Selected passage |

As both the official Nazi record and Husseini’s summary of the meeting in his diary report, Hitler accepted Husseini’s demands.

And it makes sense that he did.

Husseini proved his loyalty to the Nazis long before he arrived in Berlin. His romance with them began with Hitler’s election victory in 1933. From then on, Husseini’s followers in Mandatory Palestine greeted one another with the Nazi salute. Swastikas festooned their towns. The Nazis began directly funding Husseini’s terror war against the Jews of Israel and British Mandatory officials in 1937.

In 1937, the British forced Husseini to flee the country. In 1941, he organized and incited a pro-Nazi military coup in Iraq. The British were forced to invade Iraq in response to the coup.

Husseini then fled to Rome where he met with Mussolini and went on the Berlin, where he remained for the duration of the war.

As the grand mufti of Jerusalem, Husseini invented and shaped the Palestinian national ethos in a manner that aligned with his pathological hatred of the Jews. Rather than providing the Palestinian Arabs with a positive vision of a future state that would safeguard and cultivate them as a distinct Arab nation, he shaped Palestinian society as a wholly negative phenomenon. It was seeded in a hybrid hatred of Jews that fused Koranic hostility to Jews with racism-based annihilationist European anti-Semitism rooted in The Protocols of the Elders of Zion, which Husseini translated and published in Arabic.

The goal of Husseini’s nationalist drive was not to form a Palestinian Arab state, but to prevent the establishment of a Jewish state and to annihilate all aspects of the Jewish national liberation movement through a campaign a terror and political warfare.

Recorded data |
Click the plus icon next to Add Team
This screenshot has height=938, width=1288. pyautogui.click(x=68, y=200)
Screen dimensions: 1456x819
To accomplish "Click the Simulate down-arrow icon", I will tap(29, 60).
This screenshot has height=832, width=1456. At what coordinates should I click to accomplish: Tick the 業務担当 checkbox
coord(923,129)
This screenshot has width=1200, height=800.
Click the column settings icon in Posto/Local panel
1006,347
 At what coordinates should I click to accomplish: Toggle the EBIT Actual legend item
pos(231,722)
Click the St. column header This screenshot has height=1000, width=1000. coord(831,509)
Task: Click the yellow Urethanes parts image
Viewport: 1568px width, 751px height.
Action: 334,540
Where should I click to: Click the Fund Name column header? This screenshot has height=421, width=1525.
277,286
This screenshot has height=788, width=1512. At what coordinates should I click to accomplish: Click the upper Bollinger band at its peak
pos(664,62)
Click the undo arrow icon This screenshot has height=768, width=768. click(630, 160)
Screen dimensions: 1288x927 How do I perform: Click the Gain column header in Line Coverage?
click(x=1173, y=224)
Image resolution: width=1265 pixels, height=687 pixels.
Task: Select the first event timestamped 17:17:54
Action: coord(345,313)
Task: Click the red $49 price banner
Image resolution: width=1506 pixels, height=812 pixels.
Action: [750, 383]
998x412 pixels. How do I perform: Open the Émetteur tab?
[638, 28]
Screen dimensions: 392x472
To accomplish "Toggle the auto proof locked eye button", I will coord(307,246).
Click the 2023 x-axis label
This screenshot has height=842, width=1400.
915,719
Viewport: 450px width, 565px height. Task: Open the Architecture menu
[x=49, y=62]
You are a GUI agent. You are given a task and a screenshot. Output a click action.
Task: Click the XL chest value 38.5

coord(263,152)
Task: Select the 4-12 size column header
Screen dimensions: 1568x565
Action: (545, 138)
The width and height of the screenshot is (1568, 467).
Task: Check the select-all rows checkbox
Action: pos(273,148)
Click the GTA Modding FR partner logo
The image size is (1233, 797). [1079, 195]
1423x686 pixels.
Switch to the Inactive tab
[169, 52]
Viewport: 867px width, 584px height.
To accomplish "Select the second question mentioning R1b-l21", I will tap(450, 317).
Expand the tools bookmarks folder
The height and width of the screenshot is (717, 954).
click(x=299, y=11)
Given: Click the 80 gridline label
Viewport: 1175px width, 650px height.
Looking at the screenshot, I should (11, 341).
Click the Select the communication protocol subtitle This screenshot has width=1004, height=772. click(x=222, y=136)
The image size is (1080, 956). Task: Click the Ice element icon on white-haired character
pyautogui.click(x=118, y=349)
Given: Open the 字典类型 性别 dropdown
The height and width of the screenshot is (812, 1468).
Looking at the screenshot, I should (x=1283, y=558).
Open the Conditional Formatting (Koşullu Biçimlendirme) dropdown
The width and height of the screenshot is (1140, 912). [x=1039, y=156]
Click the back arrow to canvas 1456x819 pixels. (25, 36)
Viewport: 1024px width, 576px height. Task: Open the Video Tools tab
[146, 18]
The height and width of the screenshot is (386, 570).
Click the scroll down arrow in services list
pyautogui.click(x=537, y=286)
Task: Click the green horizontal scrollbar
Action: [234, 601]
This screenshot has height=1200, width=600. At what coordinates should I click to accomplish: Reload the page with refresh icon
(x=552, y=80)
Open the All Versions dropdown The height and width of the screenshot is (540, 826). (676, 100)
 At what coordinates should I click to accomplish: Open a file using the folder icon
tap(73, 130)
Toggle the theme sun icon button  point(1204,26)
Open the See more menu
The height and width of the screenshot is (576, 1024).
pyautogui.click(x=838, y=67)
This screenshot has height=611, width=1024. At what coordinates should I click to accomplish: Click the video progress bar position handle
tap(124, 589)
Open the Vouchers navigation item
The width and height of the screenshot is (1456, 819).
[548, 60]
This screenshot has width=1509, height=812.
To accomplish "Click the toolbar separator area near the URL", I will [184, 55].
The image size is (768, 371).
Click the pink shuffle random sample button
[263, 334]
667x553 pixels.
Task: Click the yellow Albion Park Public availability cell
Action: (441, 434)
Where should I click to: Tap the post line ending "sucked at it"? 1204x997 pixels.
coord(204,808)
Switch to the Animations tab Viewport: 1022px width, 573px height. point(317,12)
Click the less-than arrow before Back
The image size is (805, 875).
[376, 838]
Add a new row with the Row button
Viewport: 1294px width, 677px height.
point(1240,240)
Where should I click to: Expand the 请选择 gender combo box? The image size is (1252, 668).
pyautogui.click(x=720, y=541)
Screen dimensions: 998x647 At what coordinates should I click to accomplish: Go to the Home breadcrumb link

What you are asked to do |
According to the passage on Husseini, which work did he translate and publish in Arabic?

Complete output |
The Protocols of the Elders of Zion